- Problem description: Lines from the one containing "Instruction: Click the Clearance" through the end of the data are to be returned exactly, and no others.
::: Provided data
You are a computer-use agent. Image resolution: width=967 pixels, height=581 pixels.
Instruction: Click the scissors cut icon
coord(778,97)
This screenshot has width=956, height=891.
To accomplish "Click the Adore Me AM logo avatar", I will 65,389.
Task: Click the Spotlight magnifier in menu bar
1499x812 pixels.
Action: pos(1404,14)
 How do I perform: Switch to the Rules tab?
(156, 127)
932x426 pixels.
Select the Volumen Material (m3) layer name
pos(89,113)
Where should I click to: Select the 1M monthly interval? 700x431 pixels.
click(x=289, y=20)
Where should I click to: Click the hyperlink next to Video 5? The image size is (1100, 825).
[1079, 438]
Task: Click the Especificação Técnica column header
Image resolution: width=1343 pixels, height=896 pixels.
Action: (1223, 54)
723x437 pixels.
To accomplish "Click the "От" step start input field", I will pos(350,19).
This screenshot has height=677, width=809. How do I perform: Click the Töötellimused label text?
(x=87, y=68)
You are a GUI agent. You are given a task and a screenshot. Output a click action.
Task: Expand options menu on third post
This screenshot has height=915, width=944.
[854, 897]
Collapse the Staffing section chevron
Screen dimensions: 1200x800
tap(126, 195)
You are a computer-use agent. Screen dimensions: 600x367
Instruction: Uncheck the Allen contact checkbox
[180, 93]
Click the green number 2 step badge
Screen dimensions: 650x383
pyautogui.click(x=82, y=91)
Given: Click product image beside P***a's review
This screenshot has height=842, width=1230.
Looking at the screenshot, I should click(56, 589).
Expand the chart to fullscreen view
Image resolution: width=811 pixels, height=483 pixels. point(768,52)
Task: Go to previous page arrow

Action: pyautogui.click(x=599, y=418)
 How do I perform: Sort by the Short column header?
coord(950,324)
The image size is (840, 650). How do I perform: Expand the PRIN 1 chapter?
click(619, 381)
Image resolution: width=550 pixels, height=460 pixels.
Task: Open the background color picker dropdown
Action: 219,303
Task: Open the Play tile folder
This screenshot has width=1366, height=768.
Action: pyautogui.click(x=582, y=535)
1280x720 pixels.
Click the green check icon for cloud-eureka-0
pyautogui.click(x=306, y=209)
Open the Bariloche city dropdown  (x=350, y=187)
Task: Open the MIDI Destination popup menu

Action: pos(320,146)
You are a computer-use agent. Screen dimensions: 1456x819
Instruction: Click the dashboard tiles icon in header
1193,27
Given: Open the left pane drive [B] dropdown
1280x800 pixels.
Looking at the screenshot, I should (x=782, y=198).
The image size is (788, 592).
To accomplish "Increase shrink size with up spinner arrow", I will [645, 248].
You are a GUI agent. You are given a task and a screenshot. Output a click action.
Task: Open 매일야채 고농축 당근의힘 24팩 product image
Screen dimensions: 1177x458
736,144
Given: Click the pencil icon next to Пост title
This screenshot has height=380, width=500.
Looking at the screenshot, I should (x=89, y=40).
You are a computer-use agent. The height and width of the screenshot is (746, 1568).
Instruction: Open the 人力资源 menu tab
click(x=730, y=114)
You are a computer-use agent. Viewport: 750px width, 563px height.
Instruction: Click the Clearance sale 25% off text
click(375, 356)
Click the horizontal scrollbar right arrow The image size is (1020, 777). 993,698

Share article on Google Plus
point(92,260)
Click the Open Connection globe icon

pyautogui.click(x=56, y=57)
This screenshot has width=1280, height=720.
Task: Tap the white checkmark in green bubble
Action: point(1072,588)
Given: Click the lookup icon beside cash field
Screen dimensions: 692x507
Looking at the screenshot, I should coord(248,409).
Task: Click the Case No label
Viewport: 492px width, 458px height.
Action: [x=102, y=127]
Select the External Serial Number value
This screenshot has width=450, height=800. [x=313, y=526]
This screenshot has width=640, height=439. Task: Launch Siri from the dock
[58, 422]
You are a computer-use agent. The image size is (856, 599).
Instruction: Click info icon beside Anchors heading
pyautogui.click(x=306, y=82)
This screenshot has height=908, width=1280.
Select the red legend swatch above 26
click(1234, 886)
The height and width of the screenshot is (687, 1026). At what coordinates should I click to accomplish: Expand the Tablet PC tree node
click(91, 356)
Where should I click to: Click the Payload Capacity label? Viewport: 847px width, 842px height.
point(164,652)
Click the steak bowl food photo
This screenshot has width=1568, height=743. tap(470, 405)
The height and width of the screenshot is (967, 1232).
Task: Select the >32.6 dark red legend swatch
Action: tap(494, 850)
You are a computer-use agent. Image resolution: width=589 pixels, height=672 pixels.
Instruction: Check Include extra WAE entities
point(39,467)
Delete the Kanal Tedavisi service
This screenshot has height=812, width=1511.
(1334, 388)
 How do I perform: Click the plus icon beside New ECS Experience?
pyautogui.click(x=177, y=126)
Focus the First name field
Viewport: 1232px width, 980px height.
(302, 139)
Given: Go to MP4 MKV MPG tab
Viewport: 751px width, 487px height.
::::::
- Completed task:
Instruction: Click the Clearance sale 25% off text
click(375, 356)
Click the horizontal scrollbar right arrow The image size is (1020, 777). 993,698

Share article on Google Plus
point(92,260)
Click the Open Connection globe icon

pyautogui.click(x=56, y=57)
This screenshot has width=1280, height=720.
Task: Tap the white checkmark in green bubble
Action: point(1072,588)
Given: Click the lookup icon beside cash field
Screen dimensions: 692x507
Looking at the screenshot, I should coord(248,409).
Task: Click the Case No label
Viewport: 492px width, 458px height.
Action: [x=102, y=127]
Select the External Serial Number value
This screenshot has width=450, height=800. [x=313, y=526]
This screenshot has width=640, height=439. Task: Launch Siri from the dock
[58, 422]
You are a computer-use agent. The image size is (856, 599).
Instruction: Click info icon beside Anchors heading
pyautogui.click(x=306, y=82)
This screenshot has height=908, width=1280.
Select the red legend swatch above 26
click(1234, 886)
The height and width of the screenshot is (687, 1026). At what coordinates should I click to accomplish: Expand the Tablet PC tree node
click(91, 356)
Where should I click to: Click the Payload Capacity label? Viewport: 847px width, 842px height.
point(164,652)
Click the steak bowl food photo
This screenshot has width=1568, height=743. tap(470, 405)
The height and width of the screenshot is (967, 1232).
Task: Select the >32.6 dark red legend swatch
Action: tap(494, 850)
You are a computer-use agent. Image resolution: width=589 pixels, height=672 pixels.
Instruction: Check Include extra WAE entities
point(39,467)
Delete the Kanal Tedavisi service
This screenshot has height=812, width=1511.
(1334, 388)
 How do I perform: Click the plus icon beside New ECS Experience?
pyautogui.click(x=177, y=126)
Focus the First name field
Viewport: 1232px width, 980px height.
(302, 139)
Given: Go to MP4 MKV MPG tab
Viewport: 751px width, 487px height.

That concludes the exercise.